- WHAT THE EXERCISE ASKS -
An exact transcription of all the data is required, with every image removed.

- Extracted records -
= = =

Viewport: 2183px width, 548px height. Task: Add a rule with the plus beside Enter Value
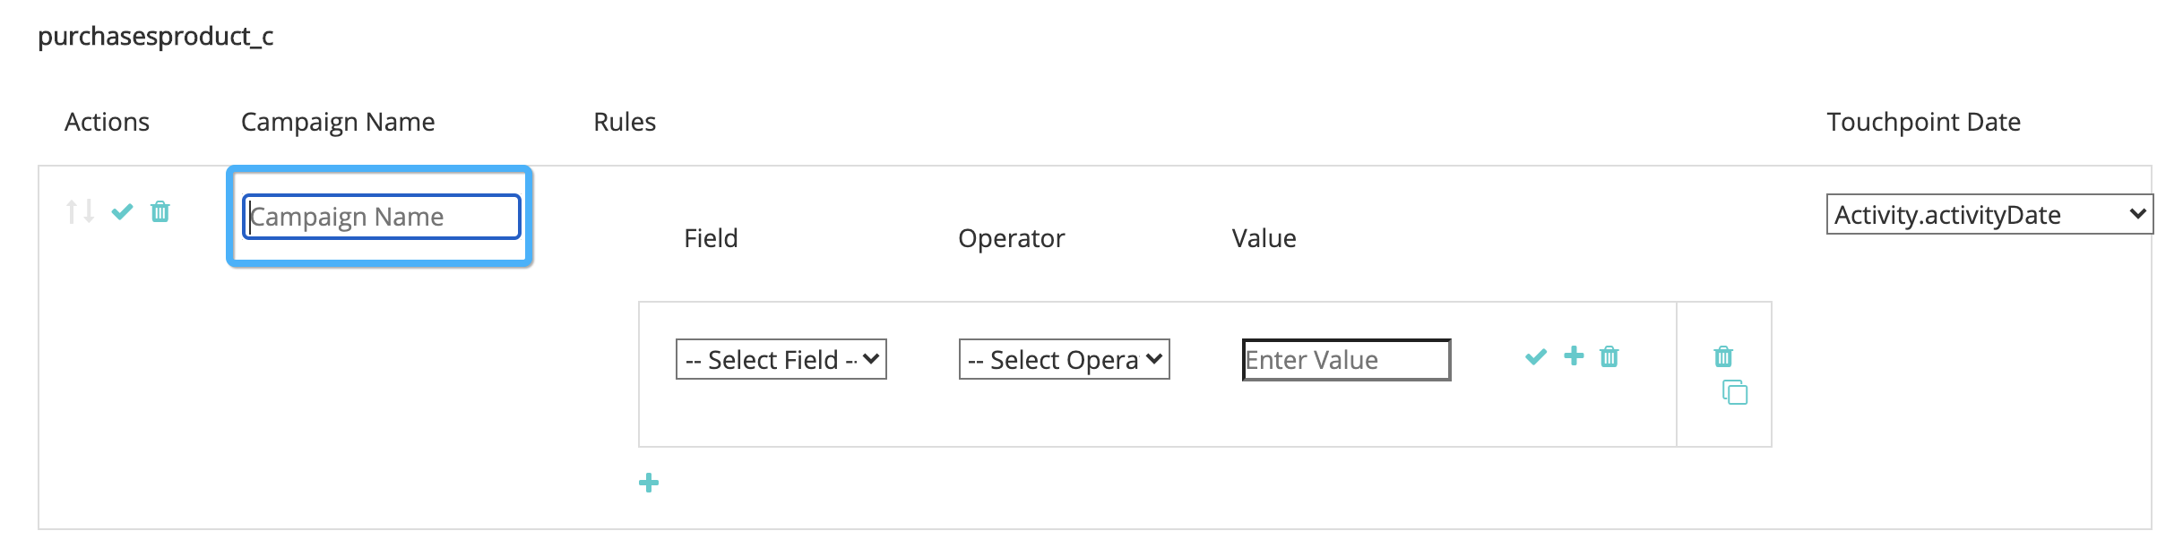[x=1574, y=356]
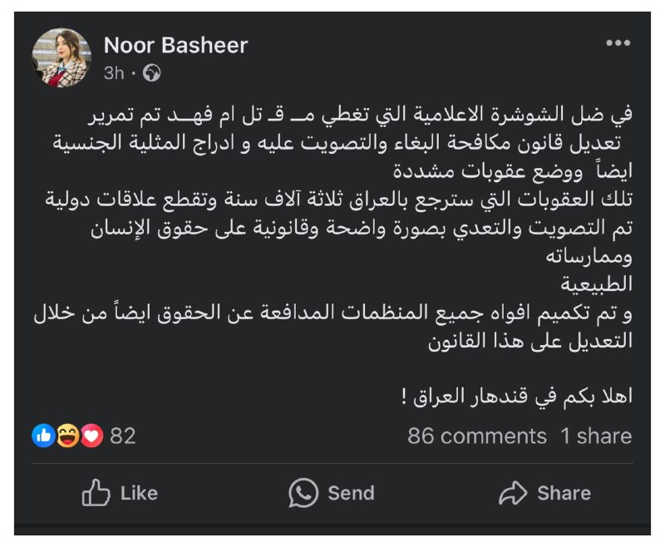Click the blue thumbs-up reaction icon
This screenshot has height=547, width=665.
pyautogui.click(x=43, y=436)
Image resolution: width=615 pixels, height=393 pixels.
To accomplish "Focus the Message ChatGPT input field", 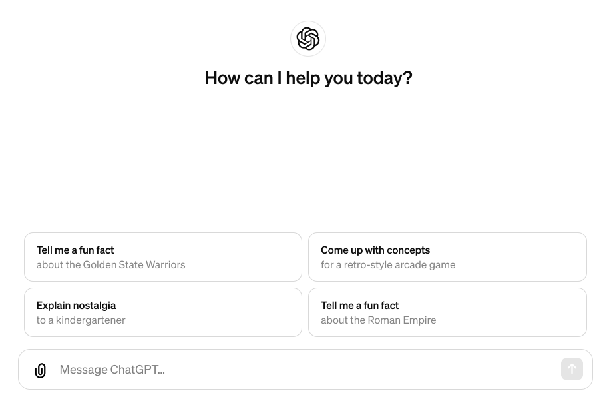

= = =

- OUTPUT OF THE EXERCISE -
Viewport: 2183px width, 548px height. Task: Add a rule with the plus beside Enter Value
[x=1574, y=356]
Click the blue thumbs-up reaction icon
This screenshot has height=547, width=665.
pyautogui.click(x=43, y=436)
Image resolution: width=615 pixels, height=393 pixels.
To accomplish "Focus the Message ChatGPT input field", 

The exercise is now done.